これが無駄だとは思いません。「1年後どんな状態になりたいか。そのためにいつ・何を行うのか」。繰り返しになりますが、そのようなありたい姿&アクションプランを描くことは、行動を促す上で役に立つものです。
しかしながら、もう一方ではこうも思うのです。
「その人自身が、”人生における”自分のありたい姿”を描けなければ、自分から動くことは難しいだろう」とも。
仕事は、その人の人生全体のごく一部でしかない。それが、より豊かで素晴らしいと感じられるものの”部分”が仕事です。全体を考えた上で、「仕事はこのようにありたい」という目標が統合されてこそ、その人にとって、内側からわき起こる変化を促すのだろう、とも感じていました。
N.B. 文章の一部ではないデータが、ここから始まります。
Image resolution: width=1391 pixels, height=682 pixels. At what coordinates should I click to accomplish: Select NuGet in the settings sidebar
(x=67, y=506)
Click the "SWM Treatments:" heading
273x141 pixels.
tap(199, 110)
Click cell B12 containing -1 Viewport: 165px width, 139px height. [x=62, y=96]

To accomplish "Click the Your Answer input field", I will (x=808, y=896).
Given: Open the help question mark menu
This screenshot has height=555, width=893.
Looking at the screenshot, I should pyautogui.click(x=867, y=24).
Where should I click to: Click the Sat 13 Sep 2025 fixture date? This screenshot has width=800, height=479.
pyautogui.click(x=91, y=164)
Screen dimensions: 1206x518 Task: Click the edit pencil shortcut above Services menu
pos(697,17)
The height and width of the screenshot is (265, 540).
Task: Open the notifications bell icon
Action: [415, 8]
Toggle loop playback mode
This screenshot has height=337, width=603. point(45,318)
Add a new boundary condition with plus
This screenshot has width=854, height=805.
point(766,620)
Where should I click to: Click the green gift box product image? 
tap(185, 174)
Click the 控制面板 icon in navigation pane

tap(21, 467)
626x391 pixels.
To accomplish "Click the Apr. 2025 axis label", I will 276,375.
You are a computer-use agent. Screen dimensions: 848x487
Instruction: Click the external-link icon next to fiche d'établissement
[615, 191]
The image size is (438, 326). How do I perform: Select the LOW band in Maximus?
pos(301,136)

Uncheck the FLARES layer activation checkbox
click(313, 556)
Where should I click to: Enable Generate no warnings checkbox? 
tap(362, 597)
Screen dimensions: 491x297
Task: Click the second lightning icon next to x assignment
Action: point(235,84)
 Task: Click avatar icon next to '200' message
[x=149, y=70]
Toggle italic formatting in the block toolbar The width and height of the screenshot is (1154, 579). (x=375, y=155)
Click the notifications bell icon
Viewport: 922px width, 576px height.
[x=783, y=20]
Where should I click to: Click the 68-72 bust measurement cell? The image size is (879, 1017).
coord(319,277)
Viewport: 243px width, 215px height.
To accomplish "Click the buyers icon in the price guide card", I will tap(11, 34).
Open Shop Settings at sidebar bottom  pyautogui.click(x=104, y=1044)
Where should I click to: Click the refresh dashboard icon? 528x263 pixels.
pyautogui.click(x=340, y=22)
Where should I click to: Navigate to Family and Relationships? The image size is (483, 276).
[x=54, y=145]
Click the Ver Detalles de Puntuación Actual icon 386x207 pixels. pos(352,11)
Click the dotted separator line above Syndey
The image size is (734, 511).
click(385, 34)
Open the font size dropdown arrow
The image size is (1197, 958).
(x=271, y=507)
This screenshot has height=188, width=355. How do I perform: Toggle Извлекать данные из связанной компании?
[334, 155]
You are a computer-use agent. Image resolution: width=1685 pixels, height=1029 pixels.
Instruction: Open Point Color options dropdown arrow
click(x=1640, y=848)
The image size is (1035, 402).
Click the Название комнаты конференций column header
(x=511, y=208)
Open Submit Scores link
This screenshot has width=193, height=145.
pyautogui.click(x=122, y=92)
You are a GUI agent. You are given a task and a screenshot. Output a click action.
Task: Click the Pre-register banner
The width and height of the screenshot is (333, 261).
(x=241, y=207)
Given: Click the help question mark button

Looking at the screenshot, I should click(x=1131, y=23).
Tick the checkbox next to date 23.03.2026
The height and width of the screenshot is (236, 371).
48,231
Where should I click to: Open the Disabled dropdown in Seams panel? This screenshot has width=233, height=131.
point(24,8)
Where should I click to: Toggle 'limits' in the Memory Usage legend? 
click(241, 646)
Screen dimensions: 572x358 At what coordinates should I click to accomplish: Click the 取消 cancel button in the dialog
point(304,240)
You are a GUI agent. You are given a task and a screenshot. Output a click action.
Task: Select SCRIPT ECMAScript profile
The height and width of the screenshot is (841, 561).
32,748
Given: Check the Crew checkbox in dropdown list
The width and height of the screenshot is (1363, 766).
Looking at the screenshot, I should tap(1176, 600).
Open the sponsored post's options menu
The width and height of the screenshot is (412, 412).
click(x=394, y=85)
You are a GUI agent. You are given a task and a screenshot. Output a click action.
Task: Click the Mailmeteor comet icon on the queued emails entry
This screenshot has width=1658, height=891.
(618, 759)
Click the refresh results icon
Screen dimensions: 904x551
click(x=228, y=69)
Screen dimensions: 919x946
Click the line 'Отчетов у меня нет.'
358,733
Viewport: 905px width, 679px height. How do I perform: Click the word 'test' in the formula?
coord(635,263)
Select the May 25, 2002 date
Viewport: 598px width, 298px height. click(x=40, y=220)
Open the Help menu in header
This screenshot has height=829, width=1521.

こうしたワークに近いものは、前職の『7つの習慣』の「第2の習慣 終わりを思い描くことから始める」の習慣の、個人のミッションを考えるというものが比較的近いものでした。「個人のミッション・ステートメント」を考えて、そして仕事の目標に紐づける、というものです。
しかしながら、このワークは、こういう感想も多く見られました。
「抽象的で、よくわからない。考えたことないし」
「夢とかビジョンとか、仕事に何の役に立つの?」
「あなたはそういうもの(ビジョンや夢)が好きかもしれないけれど、私は苦手なんだよね」
・・・と。
重要だと確信している。でもその根拠を示すことが難しい。そんなことを私は、研修等で「ありたい姿を描く」ようなワークを際に、毎度の事考えていました。
その中で本書は、「共に夢を描くことが成長を支援する」ことの重要性を述べます。「共鳴する関係を築き、本人だけでは難しいパーソナルビジョンを見つける。その支援こそ、その人の成長を支援する」と科学と事例で、堅牢な主張を述べてくれます。
そのメッセージに、これまで感じていてモヤモヤと、自分がコーチングや研修などで、これからどう貢献できるのかが、繋がったように思ったのでした。
このコーチングに則った支援を、自分もしたいと思いましたし、そうありたいと改めて感じました。改めて、こうした知見を世に届けていただいた皆さまに感謝したいと思った次第です。
最後までお読み頂き、ありがとうございました!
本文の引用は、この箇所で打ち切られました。